The build up of EPRVs in plant genomes and ERVs in animal genomes requires that viral infection and integration occur in cells that contribute to the germ line. The problematic for plants because known DNA viruses are generally excluded from apical meristems, the tissue which supplies rise to germ cells. The para retrovirus giving rise to TEPRVs must are an exception, although it's out of the question to demonstrate this directly because the free virus has never been observed or isolated. This can be problematic for plants because known DNA viruses are generally excluded from apical meristems, the tissue which supplies rise to germ cells. The lifetime of such viruses may be brief on an evolutionary continuance if their tendency to integrate into host chromosomes in germ line cells leads ultimately to host immunity. [2]

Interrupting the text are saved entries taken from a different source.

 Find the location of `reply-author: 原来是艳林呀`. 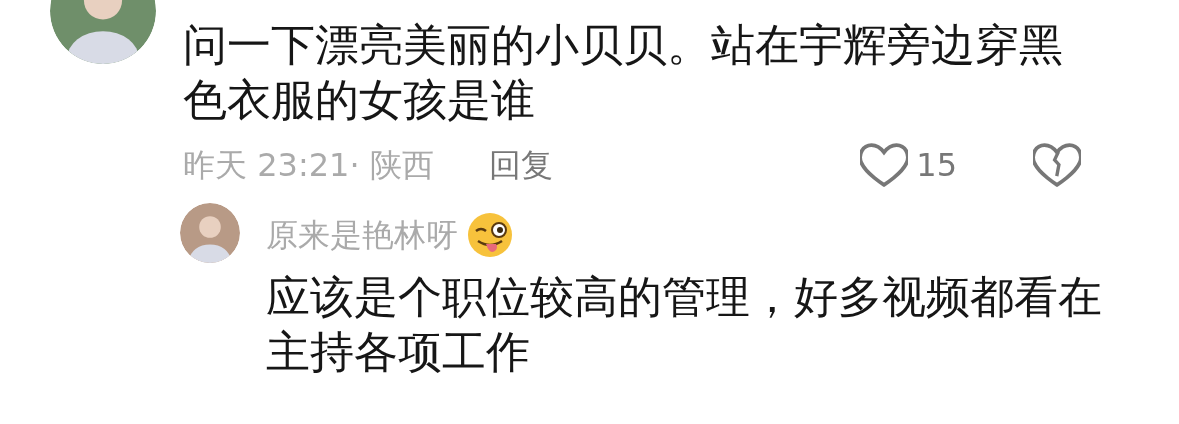

reply-author: 原来是艳林呀 is located at coordinates (362, 235). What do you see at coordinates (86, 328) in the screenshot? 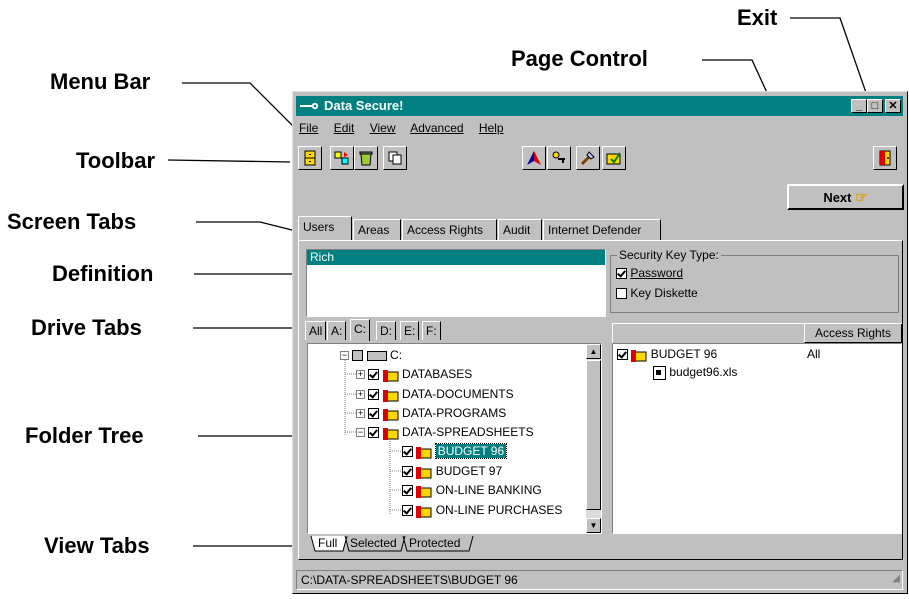
I see `callout-drive-tabs: Drive Tabs` at bounding box center [86, 328].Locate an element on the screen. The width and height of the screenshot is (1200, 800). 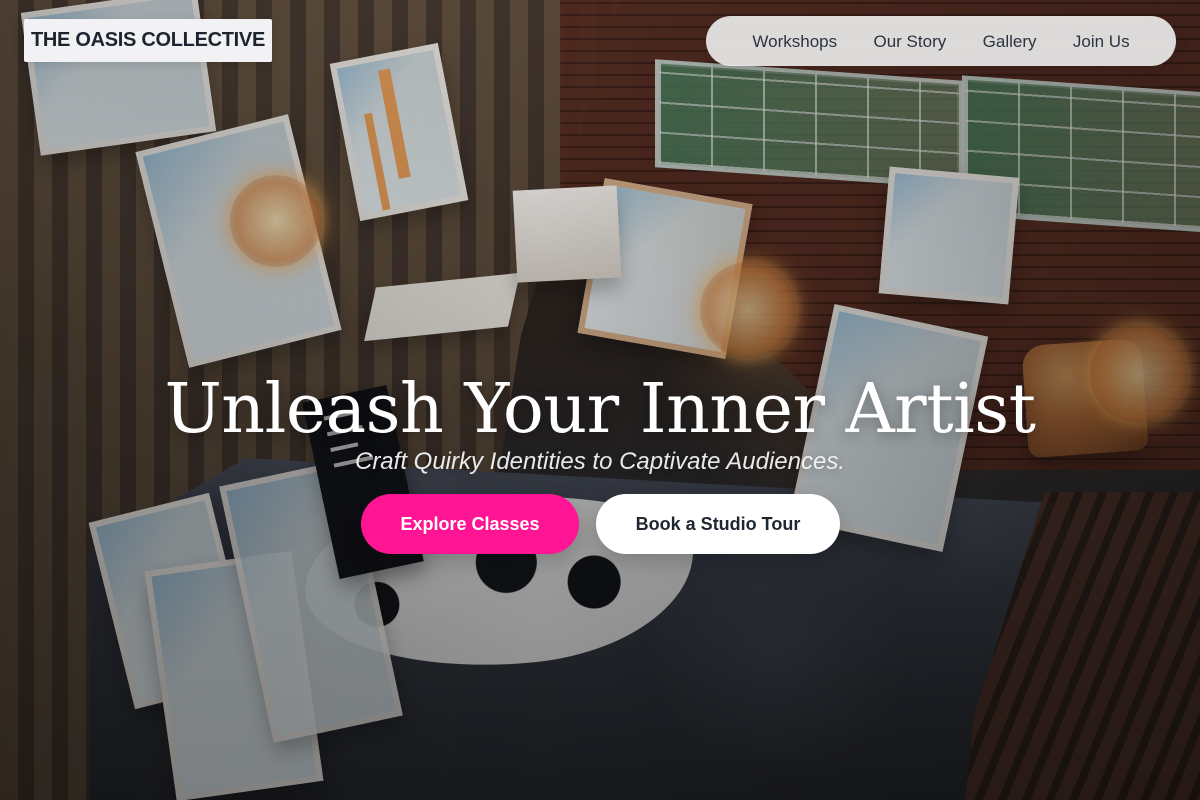
nav-workshops: Workshops is located at coordinates (794, 42).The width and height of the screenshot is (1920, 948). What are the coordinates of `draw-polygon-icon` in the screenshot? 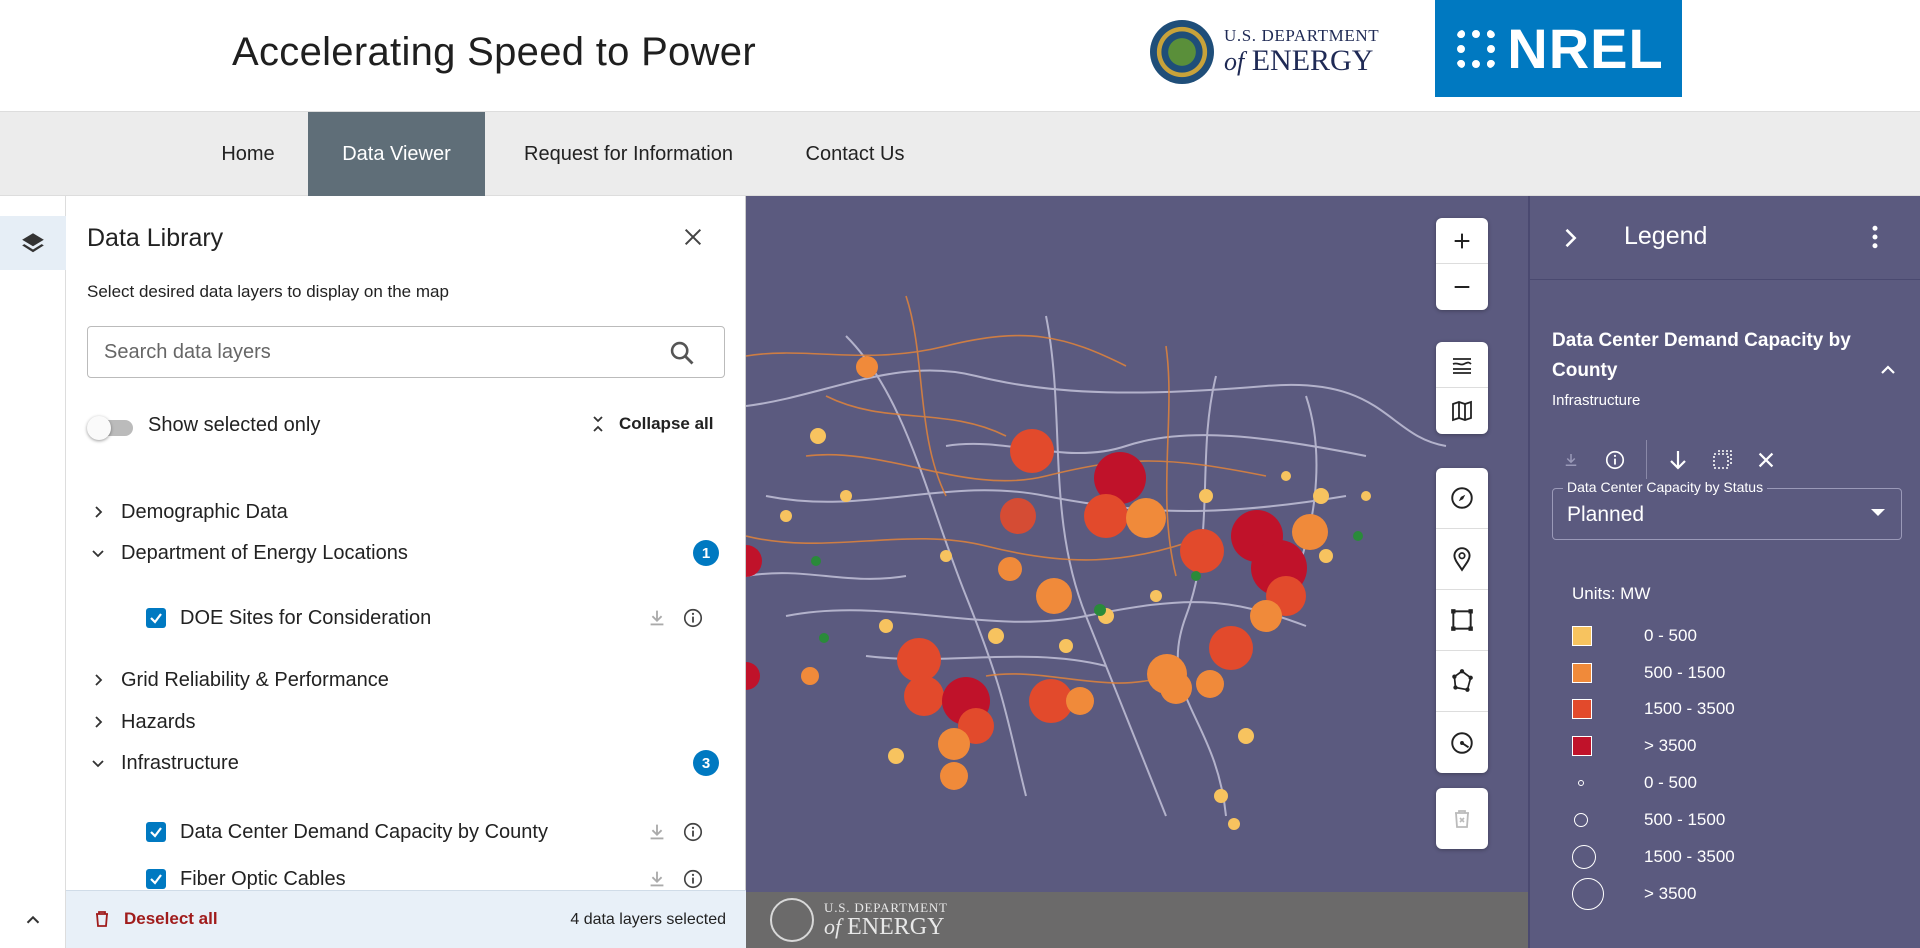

In plants, there are two interesting samples of EPRVs causing disease. One concerns banana streak virus (BSV), which-together with TEPRVs-provided one in all the primary instances of EPRVs. The strain of tissue culture apparently stimulated recombination. Productive infections probably ensued because the endogenous BSV sequences are present at a coffee copy number within the banana genome and that they aren't significantly mutated. Apparently, the sequences were activated only upon formation of the hybrid genome, perhaps thanks to epigenetic changes, like loss of methylation, within the new genomic background. Endogenous viruses by demethylation in novel environments may well be relevant for xenotransplantation of organs from pigs to humans. [3]

References

1. 1. Sanger F, et al. Nucleotide sequence of bacteriophage lambda DNA. J Molecular Biol. 1982; 162 (4): 729–73
2. 2. Philippe N and Legendre M, Bertaux. Pandoraviruses: amoeba viruses with genomes up to 2.5 Mb reaching that of parasitic eukaryotes. Science. 2013; 341: 281-86.
3. 3. Bennett GM and Moran NA. Small, smaller, smallest: the origins and evolution of ancient dual symbioses in a Phloem-feeding insect. Genome Biol Evol. 2013; 5: 1675-88.